I'm not sure what you are getting at with that. What does viewing angle have to do with this?

The practical test case I would think would be seeing a tall building or mountain from another tall building or mountain.

E.G. New York, Philly and Boston lie roughly on a line, all very near sea level; 80 miles between Philly and NYC and 180 between NYC and Boston.

It doesn't look to me like there is any land above 200' in between Philly and NYC, but maybe 800' between Boston and NYC.

A quick google tells me a thumb rule is the square root of the eye height in feet times 1.23 gives the horizon distance in miles.

The Freedom Tower observation deck in NYC is 1,370' in elevation, for a horizon distance of 50 miles.

The Comcast Tech Center in Philly is about 1000 ft tall (not certain of the highest floor), for a horizon distance of 39 miles.

Thus on a clear day, you should be able to see the top of the Philly skyline from the Freedom Tower even on a round Earth.
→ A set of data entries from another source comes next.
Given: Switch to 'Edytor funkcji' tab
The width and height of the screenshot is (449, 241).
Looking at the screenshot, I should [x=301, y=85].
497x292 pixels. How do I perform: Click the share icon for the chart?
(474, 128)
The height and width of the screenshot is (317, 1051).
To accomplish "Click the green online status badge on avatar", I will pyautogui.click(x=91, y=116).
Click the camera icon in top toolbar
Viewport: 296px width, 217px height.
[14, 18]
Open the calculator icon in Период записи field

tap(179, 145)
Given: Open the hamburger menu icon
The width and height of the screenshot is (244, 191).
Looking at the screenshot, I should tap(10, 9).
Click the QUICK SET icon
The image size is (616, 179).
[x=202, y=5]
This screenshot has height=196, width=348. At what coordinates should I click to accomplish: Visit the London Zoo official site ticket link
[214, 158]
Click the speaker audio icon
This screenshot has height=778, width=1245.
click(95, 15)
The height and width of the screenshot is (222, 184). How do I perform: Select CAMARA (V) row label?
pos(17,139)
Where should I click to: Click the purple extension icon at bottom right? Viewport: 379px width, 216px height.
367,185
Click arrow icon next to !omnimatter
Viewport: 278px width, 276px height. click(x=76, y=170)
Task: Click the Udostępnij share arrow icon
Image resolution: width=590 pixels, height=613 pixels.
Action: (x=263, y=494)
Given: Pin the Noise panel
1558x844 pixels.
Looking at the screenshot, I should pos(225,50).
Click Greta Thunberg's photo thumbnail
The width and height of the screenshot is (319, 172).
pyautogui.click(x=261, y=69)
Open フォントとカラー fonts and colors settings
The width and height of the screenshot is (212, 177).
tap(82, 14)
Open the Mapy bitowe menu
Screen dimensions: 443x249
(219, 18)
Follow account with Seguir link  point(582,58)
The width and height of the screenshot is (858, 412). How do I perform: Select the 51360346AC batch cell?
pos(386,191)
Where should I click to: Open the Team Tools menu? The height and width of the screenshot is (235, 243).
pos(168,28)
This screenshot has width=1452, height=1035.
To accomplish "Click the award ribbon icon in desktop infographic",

The Hancock Tower in Boston is about 790' (occupied to the top), for a horizon distance of 35 miles. But due to the height of the Comcast Center, you should be able to see it over the obstructions from Philly on a clear day, if the Earth were flat. Certainly from the Freedom Tower.

None of this of course will matter to flat Earthers. Being able to see this effect is totally mundane and ancient: Noting that distant ships are "hull down" on the horizon is standard mariner practice and as far as I know has been for millenia, so you really shouldn't need to scale it up. And it is of course standard practice for navigators to calculate how far away they should be able to see lighthouses.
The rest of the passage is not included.